Lasers increasingly endanger aircraft, public

KANSAS CITY, Mo. -- Laser pointers increasingly are shining up at police helicopters or other aircraft in the skies above Kansas City.

Investigators said this dangerous crime is becoming more common than many people realize.

Just last month, police arrested a woman on the city's east side after she shined a laser into the eyes of a police helicopter pilot, affecting his vision and temporarily endangering his ability to fly.

"This has happened with Kansas City's police helicopter, but we also have seen this with commercial aircraft taking off and landing at MCI, with hundreds of passengers" said Thomas Relford, assistant special agent in charge of Kansas City's FBI field office. "It's also happened with emergency helicopters, Lifeflight, transporting the injured."

It is a federal crime to point a laser at an aircraft because it puts public safety in danger if a pilot becomes disoriented and can longer control the aircraft.

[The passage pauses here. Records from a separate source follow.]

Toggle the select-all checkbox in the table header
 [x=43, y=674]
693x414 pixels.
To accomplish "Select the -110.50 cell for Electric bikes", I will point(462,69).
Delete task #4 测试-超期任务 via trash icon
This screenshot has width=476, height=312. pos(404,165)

Last year alone, the FBI said there were 110 cases of lasers targeting aircraft in the skies above the metro area. Most happen between midnight and 7 a.m.

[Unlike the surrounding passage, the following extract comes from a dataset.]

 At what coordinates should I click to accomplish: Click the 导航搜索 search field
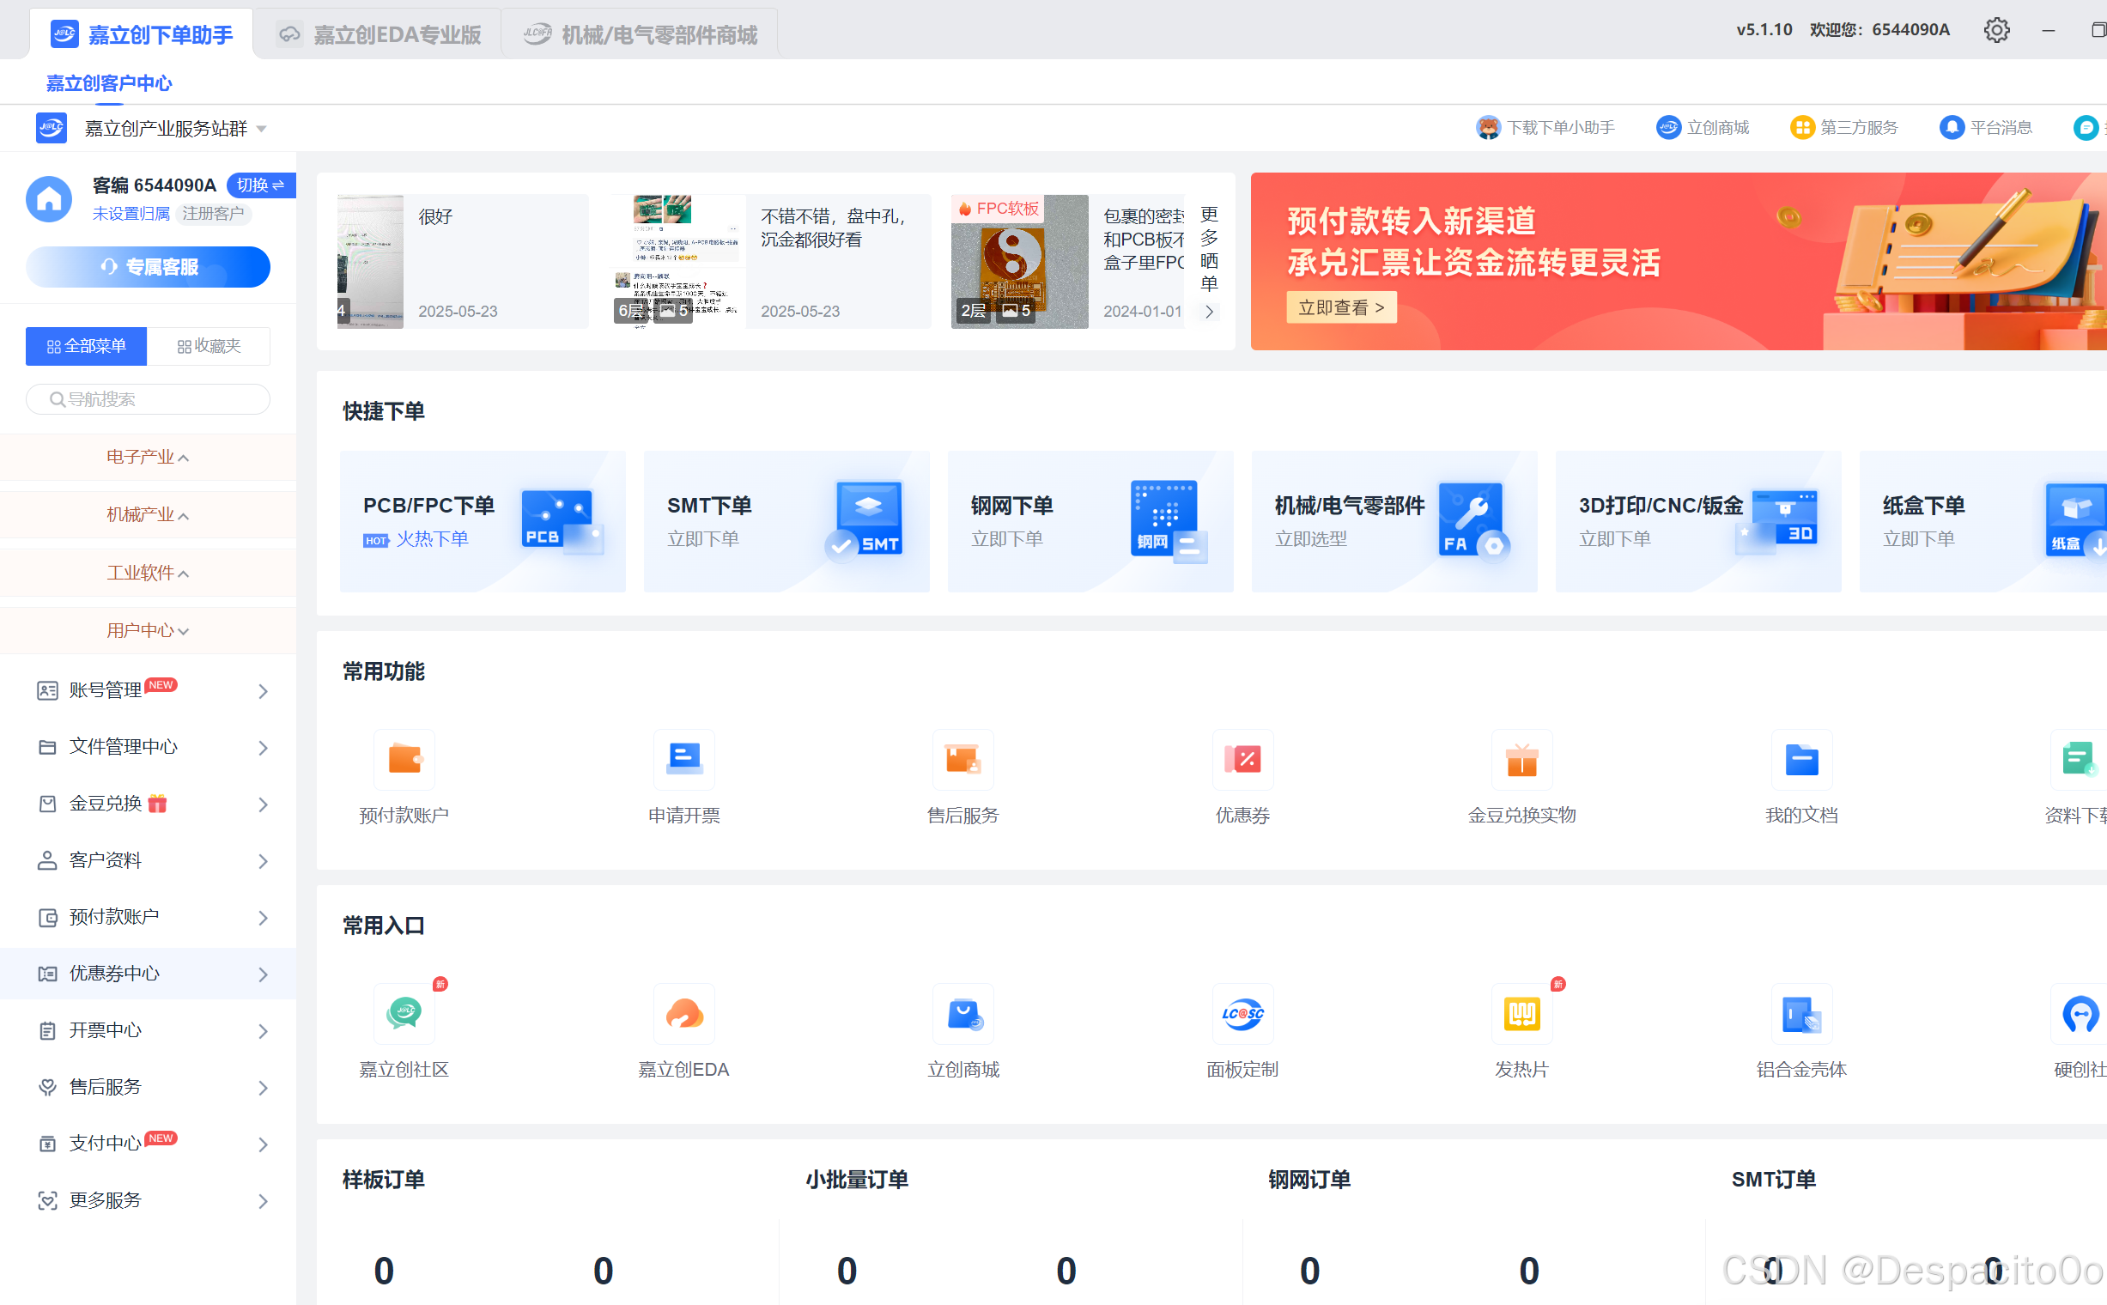point(148,399)
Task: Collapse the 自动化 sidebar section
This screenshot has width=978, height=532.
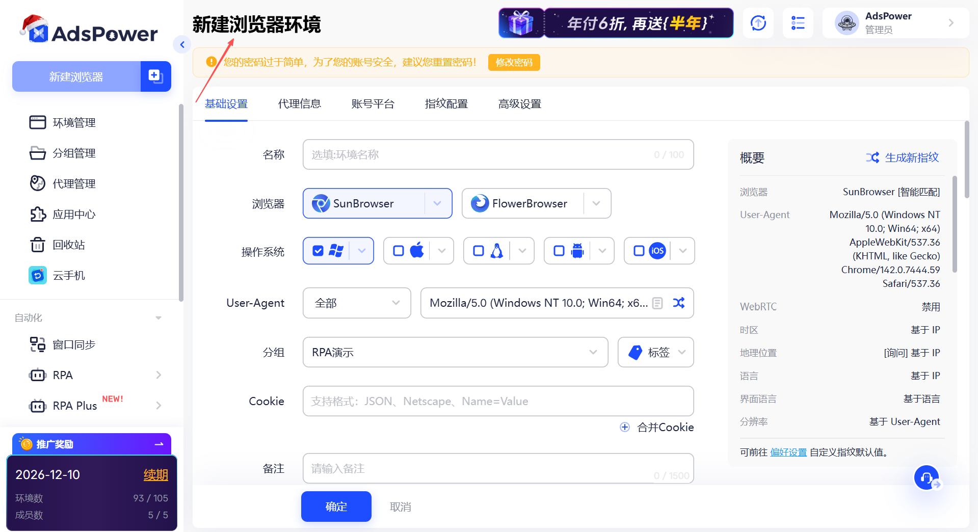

And unlike the incident last month involving the police helicopter, for most pilots it can be very difficult to track the source of the laser beam.

"We were able to apprehend the offender," Sgt. Jack Becchina, a police spokesman, said. "The pilot was able to use a GPS interface in the helicopter. They pinned it down to a specific address. They knew exactly where it was coming from. They are able to do that in most cases. They were able to have an officer on the ground respond very quickly and take the person into custody."

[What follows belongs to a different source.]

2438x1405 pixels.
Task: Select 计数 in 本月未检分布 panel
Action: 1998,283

That woman has yet to be charged in federal court. But in another case two years ago, a judge sentenced Jordan Clarence Rogers, 26, of Kansas City, to three years in prison without parole for aiming a laser beam into Kansas City's police helicopter while it was flying over a neighborhood. The green beam caused eye strain that lasted for hours to one of the pilots.

Since 2015, the FBI said there have been about 7,000 cases a year nationwide of lasers targeting aircraft.

The government said it's serious about prosecuting anyone who puts pilots and the traveling public in danger.